> [Schriftliche Aufgabe]: Forme die Zeilen ab der Zeile mit „You are a GUI“ bis einschließlich der letzten Zeile in eine nummerierte Liste ohne Leerzeilen um. Lass die Bilder in der Antwort weg.

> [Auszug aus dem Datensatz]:
----------

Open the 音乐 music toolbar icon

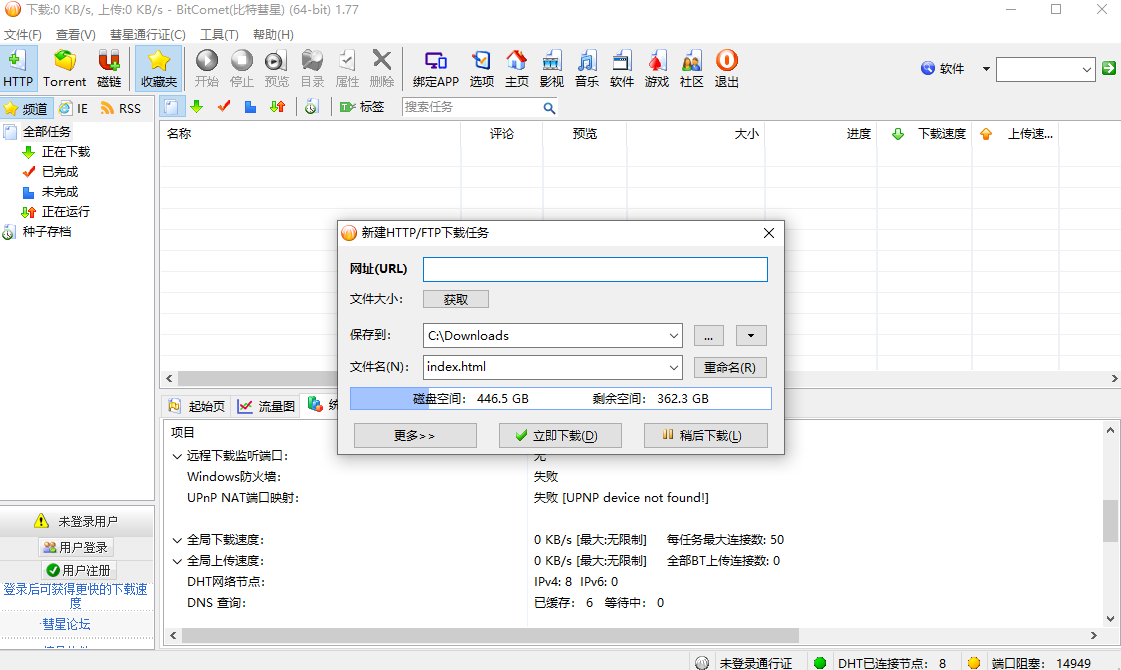point(587,68)
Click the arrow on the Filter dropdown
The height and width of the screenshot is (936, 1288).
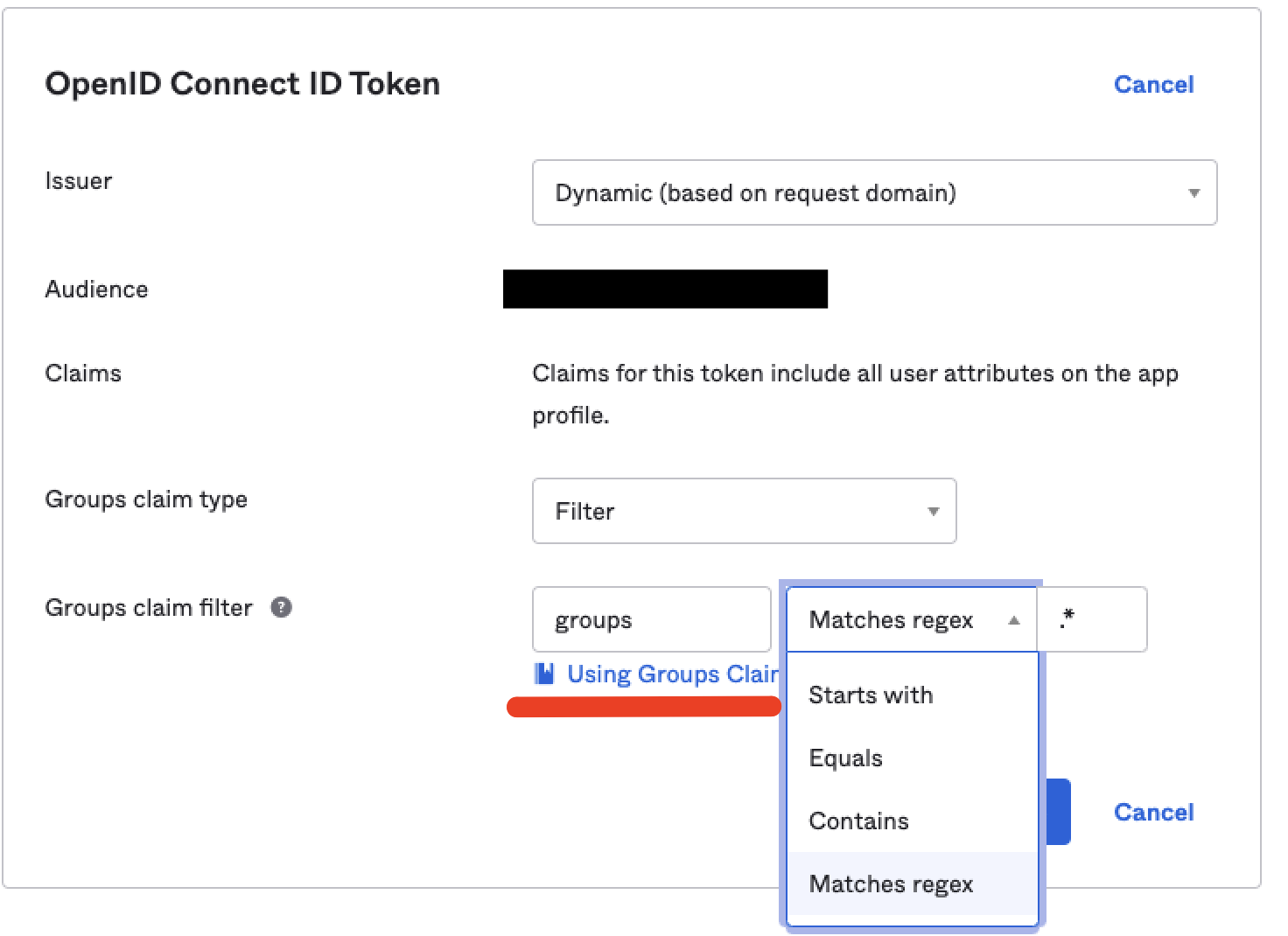coord(934,512)
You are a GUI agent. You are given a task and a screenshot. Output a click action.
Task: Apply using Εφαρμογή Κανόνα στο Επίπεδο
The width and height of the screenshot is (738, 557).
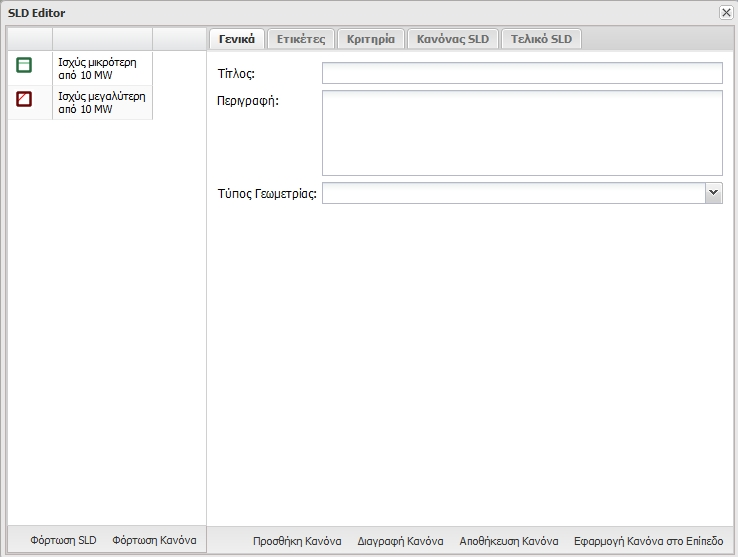[x=641, y=541]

----------

> [Lösung]:
1. You are a GUI agent. You are given a task and a screenshot. Output a click action.
2. Task: Apply using Εφαρμογή Κανόνα στο Επίπεδο
3. The width and height of the screenshot is (738, 557).
4. [x=641, y=541]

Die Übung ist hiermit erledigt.